◆ **GIVEN PASSAGE**:
Children and Cycling: headline findings from the first paper

Cross-posted from the Guardian Bike Blog where it appears in edited form here.

Recently the House of Commons added in a requirement for a national ‘cycling and walking investment strategy’ to the Infrastructure Bill. This will mean the Department for Transport setting targets and allocating investment for cycling.

Some good news – although the amount of funding is yet to be determined. But experience in London has shown that even with reasonable funding and political support, getting the infrastructure right remains a challenge.

This, the cover of our national cycle design guide, always gets a laugh when presented in most other Northern European countries.

This, the cover of our national cycle design guide, gets a laugh when presented in most other Northern European countries.

We are hobbled by history. Our national cycling design guidelines reflect a failed approach, of designing for cycling as if it were driving or walking. Successful countries design for cycling as cycling, with mode-specific needs related to speed, safety and comfort. And they design for cycling for everyone, from children to grandparents. By contrast, the cover picture on Cycle Infrastructure Design says it all about our target market – sporty, youngish men, who enjoy mixing it with lorries and buses. A pretty small minority.

◆ **SHORT PROBLEM 1**:
In the cycling post, what will the new requirement added to the Infrastructure Bill mean the Department for Transport has to do?
The entries that follow are unrelated to the cycling post.

◆ **DATA SHOWN**:
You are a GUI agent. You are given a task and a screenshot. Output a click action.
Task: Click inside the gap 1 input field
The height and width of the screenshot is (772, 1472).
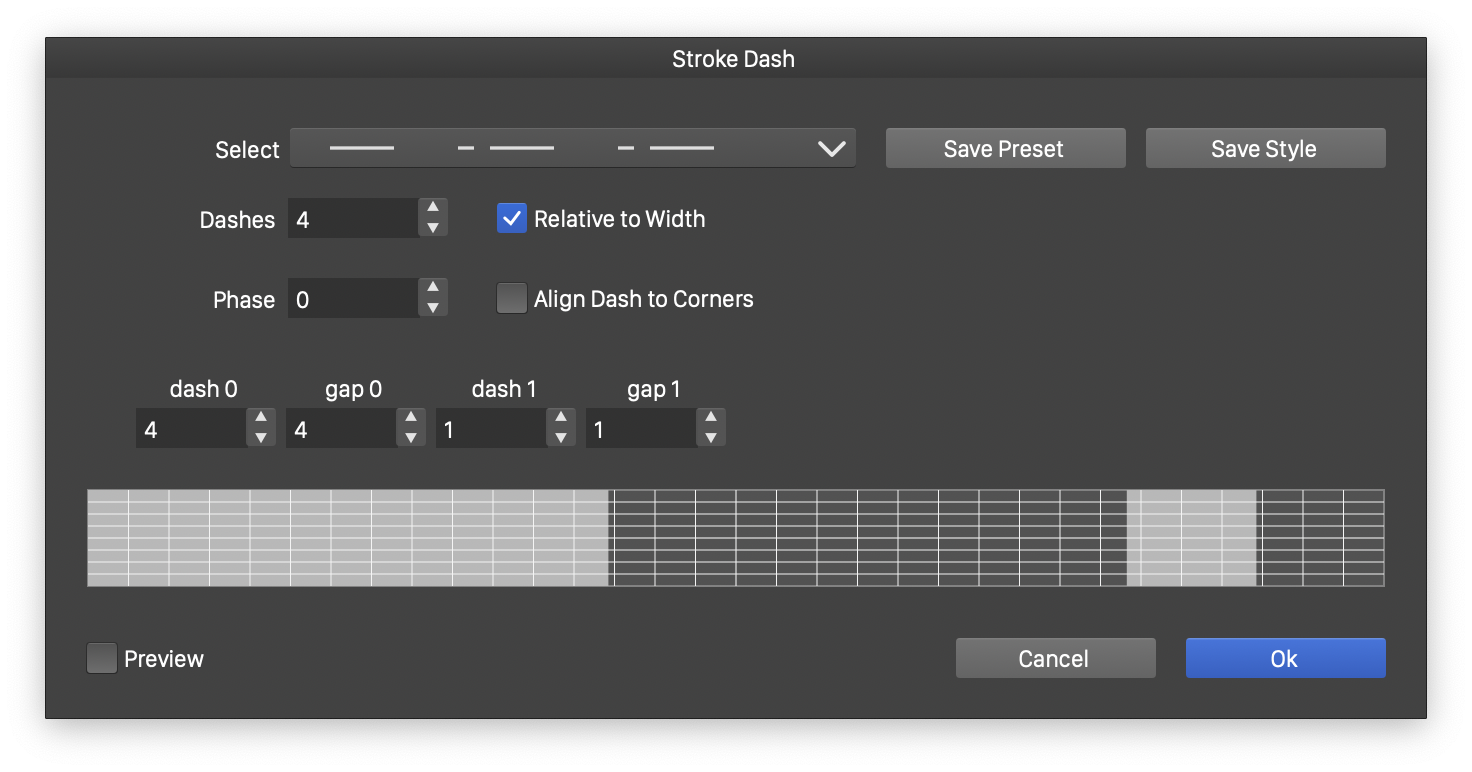[640, 429]
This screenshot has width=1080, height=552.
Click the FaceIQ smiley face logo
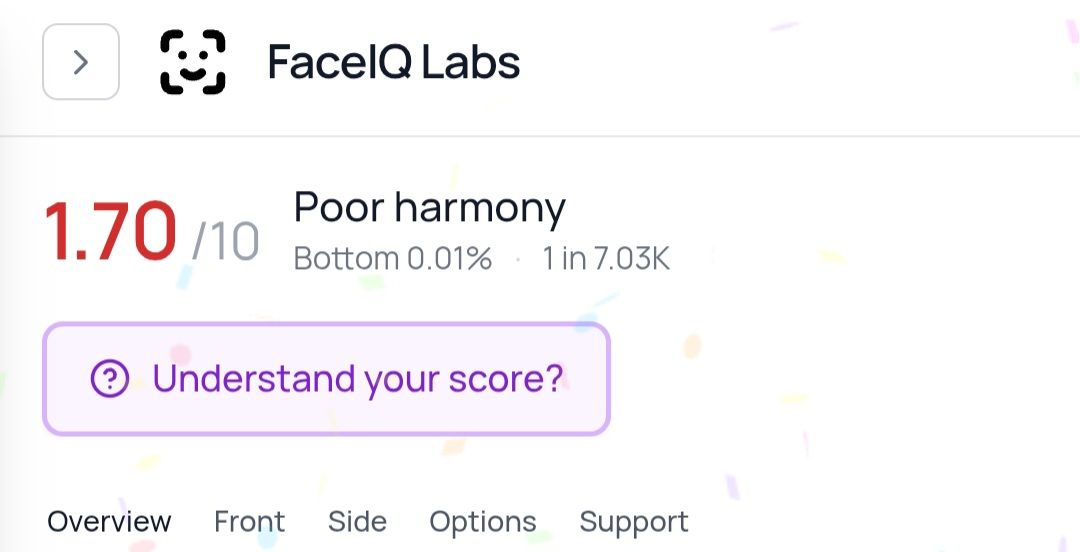[193, 62]
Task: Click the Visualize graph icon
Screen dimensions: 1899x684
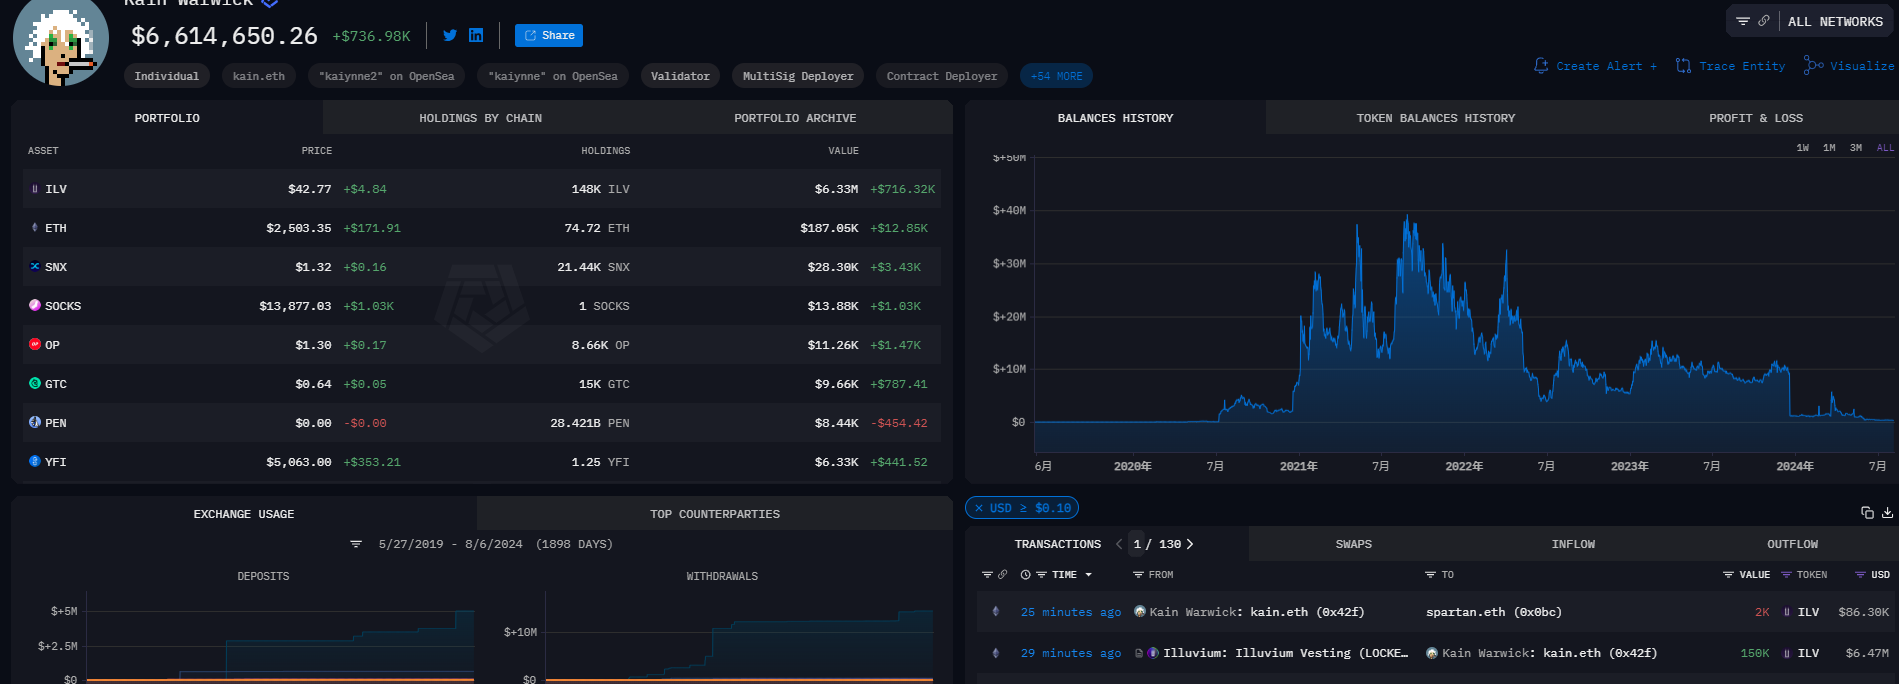Action: (1813, 66)
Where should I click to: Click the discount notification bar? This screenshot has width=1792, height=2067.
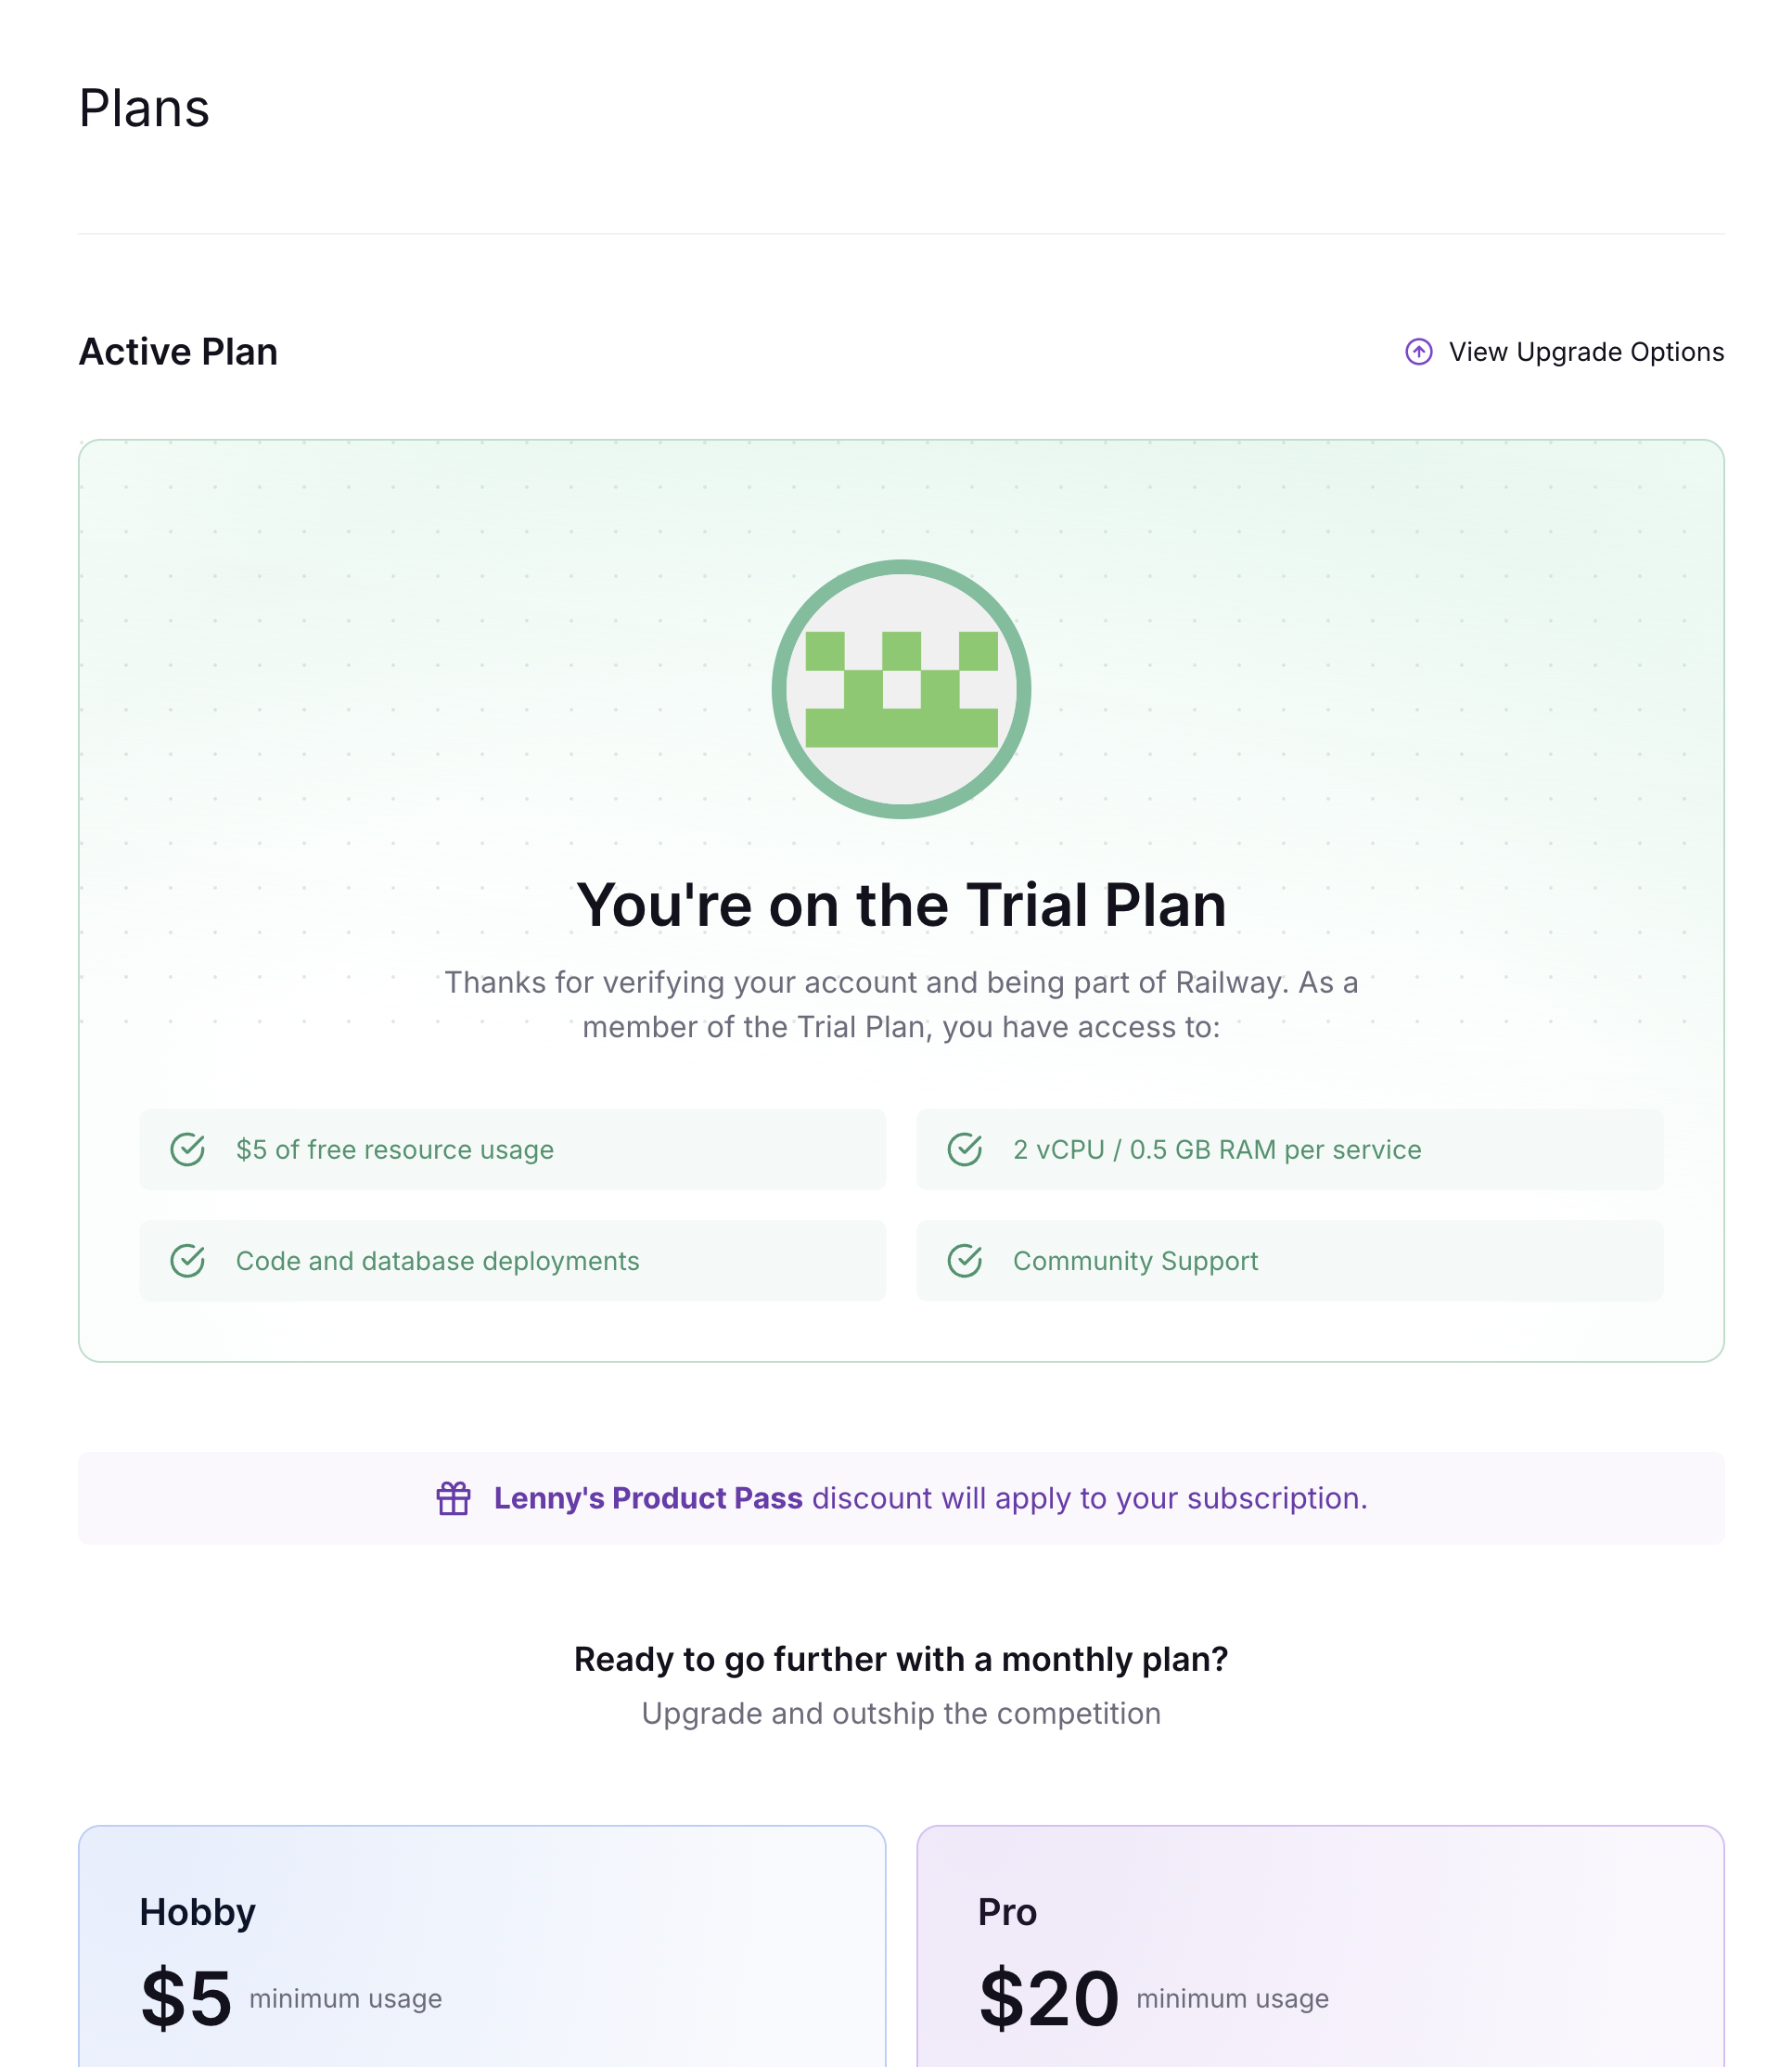[898, 1498]
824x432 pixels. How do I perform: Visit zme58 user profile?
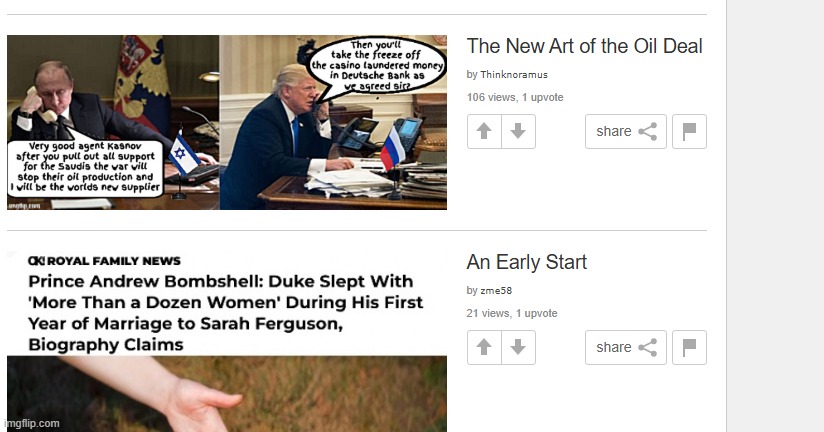pyautogui.click(x=496, y=291)
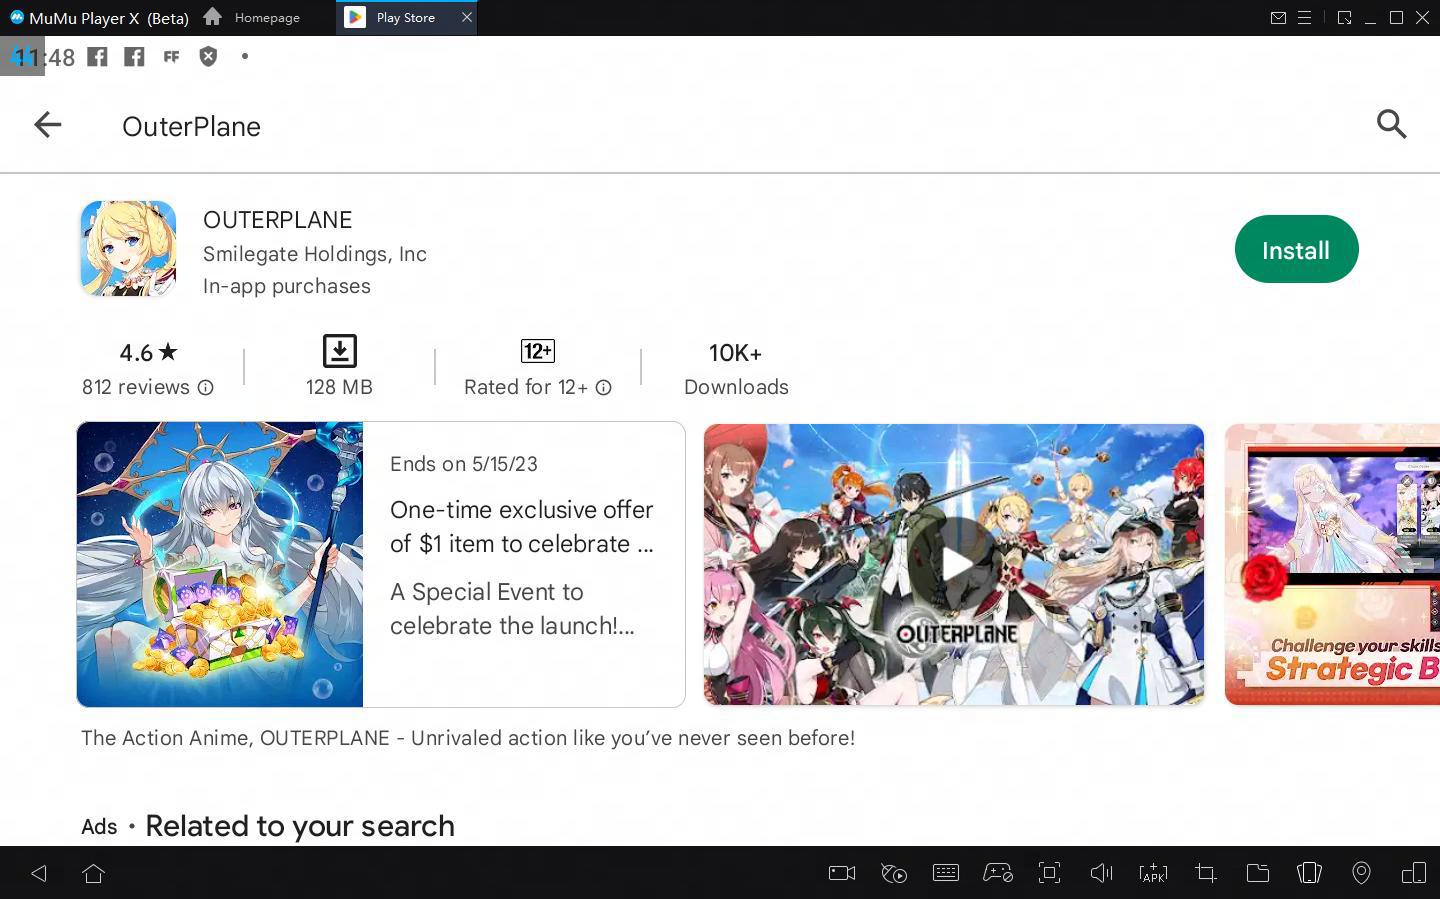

◆ **SHORT PROBLEM 2**:
Recast the lines of the entries in Block 1 as a numbered list, skipping any blank lines. Leave the pictures out of your answer.

◆ **TASK RESPONSE 1**:
Set targets and allocate investment for cycling.

◆ **TASK RESPONSE 2**:
1. You are a GUI agent. You are given a task and a screenshot. Output a click action.
2. Task: Click inside the gap 1 input field
3. The height and width of the screenshot is (772, 1472).
4. [640, 429]
5. This screenshot has width=1080, height=552.
6. Click the FaceIQ smiley face logo
7. [193, 62]
8. Task: Click the Visualize graph icon
9. Screen dimensions: 1899x684
10. Action: (1813, 66)
11. Where should I click to: Click the discount notification bar? This screenshot has width=1792, height=2067.
12. [898, 1498]
13. 824x432 pixels. How do I perform: Visit zme58 user profile?
14. pyautogui.click(x=496, y=291)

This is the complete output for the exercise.